The guns look battered and heavy, discharging anything from flechettes to dark matter. Each one works in any situation, but they still have strong and weak sides, which made me swap often. The machine gun works almost excessively well for one of the starting weapons. The minigun, its older brother, eats too much ammo to be used frequently but nukes whole crowds in seconds. The super-shotty and the railgun are dominant workhorses for every occasion. There are 18 weapons in the package! I can't just talk about all of them. Although, I gotta mention the BFG that ties hordes into knots. Admittedly, the new 10k model seems less effective than the 9k but has a handlebar. Swanky.
Hostiles
You'll fight platoons of beefcakes and those keep getting bigger. There's an armada of robochickens, so I'll only highlight a few selectively. You get your chaingunners who walk like they own the place, literal and figurative tanks, flying barrels, jetpack dwarves, and melee guys that run around waving their metal fists in the air and screaming "trespasser!" akin to angry neighbours chasing kids off their lawn. Their ground slam regularly threw me into lava pits. Gunners are the closest thing to Ogres from the original. These universalists went all the way, jumping, ducking, spraying lead, and striking cool poses. When they're in doubt, they carpet-bomb. Then we have dogs, pigs, spiders, all made out of people! Putting Stroggs' tendency for humiliation on display.
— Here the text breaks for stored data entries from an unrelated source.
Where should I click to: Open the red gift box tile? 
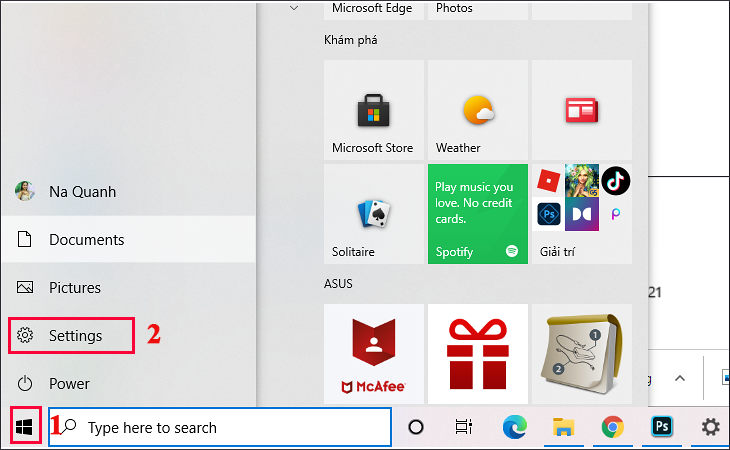coord(478,355)
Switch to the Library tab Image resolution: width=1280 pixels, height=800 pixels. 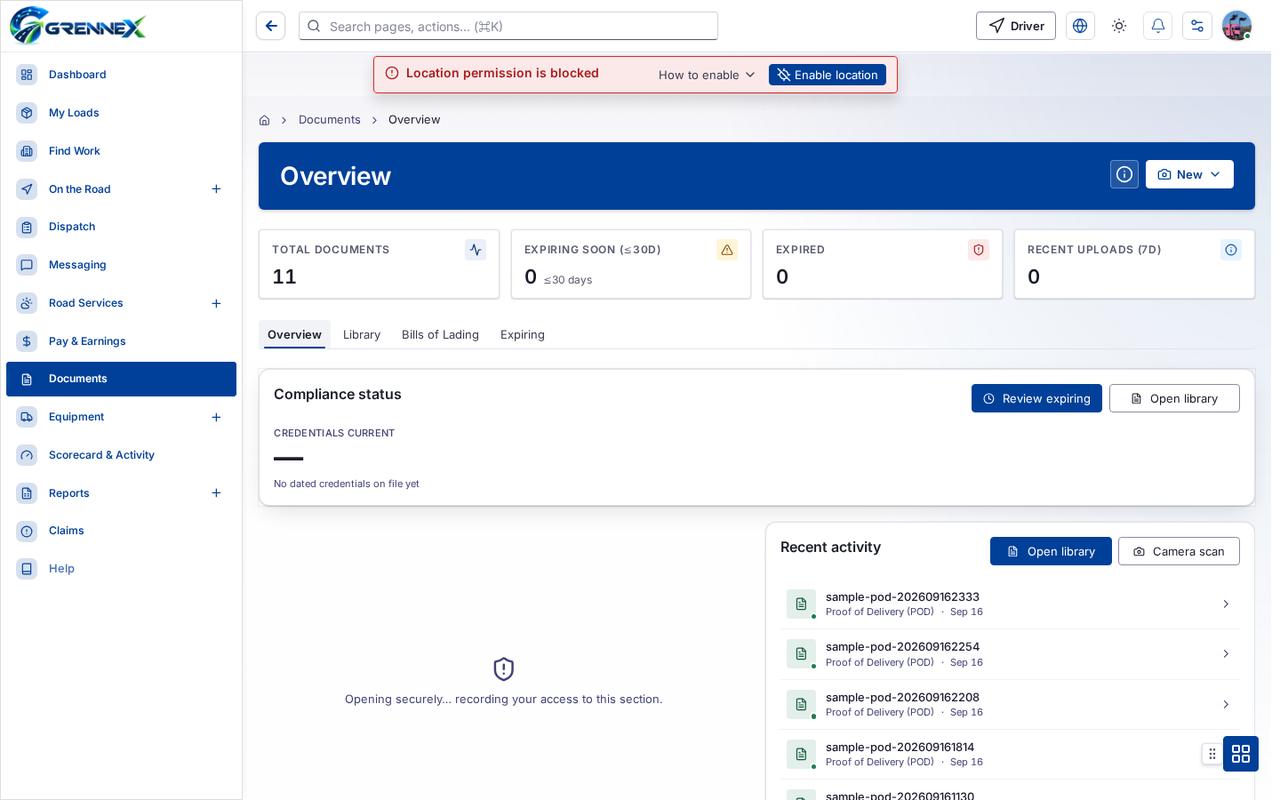tap(362, 335)
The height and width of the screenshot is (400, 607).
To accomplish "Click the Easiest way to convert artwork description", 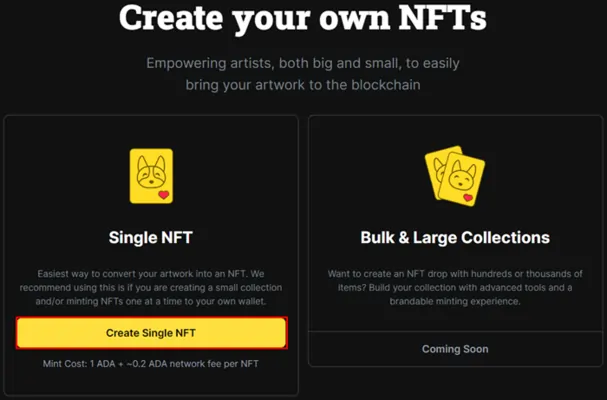I will tap(151, 287).
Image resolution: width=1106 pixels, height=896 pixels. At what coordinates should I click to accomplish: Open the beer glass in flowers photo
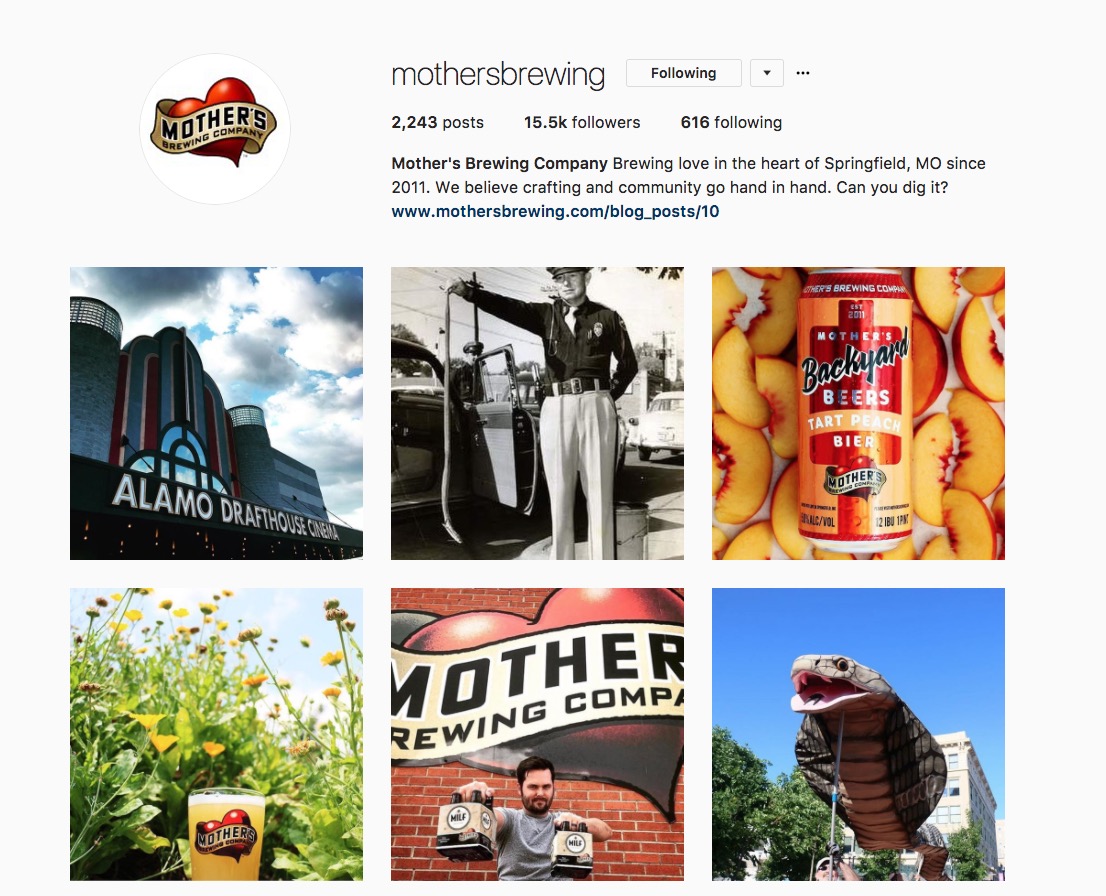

Turning your nemesis into masses of tangled limbs is a blast, but don't disrespect it. Enemies are highly mobile and don't hesitate to pursue you when possible. They shoot while running, while falling, while jumping, and shoot after you shoot their heads off. Most smaller guys can evade projectiles, making launching the ordinarily overpowered explosives a trick shot in many cases. Even the early enemies are designed in a way that makes them dangerous throughout. Some mere basic soldiers have several dramatic death animations, some of which can and will hurt you. Your nemesis is formidable and its war machine is efficient. You'll have to learn every trick up their sleeve, as well as your own, to liquidate the Strogg army with confidence.
Closure
And with the same confidence, I say that not one minute of these 24 hours was wasted. The whole package is crazy good and even includes the N64 version, which is its own mini-campaign. Not to mention a whole new expansion Call of the Machine, easily my favourite part. All in all, the remaster is perfect for veterans and newcomers alike, making Quake II seem like a modern boomer shooter. I love this game with a burning passion, especially Call of the Machine. Its map design is on another level and enemy hordes are so massive they almost rival classic Doom, which is such a bliss! Thus, I'm fully satiated and my redemption arc is complete.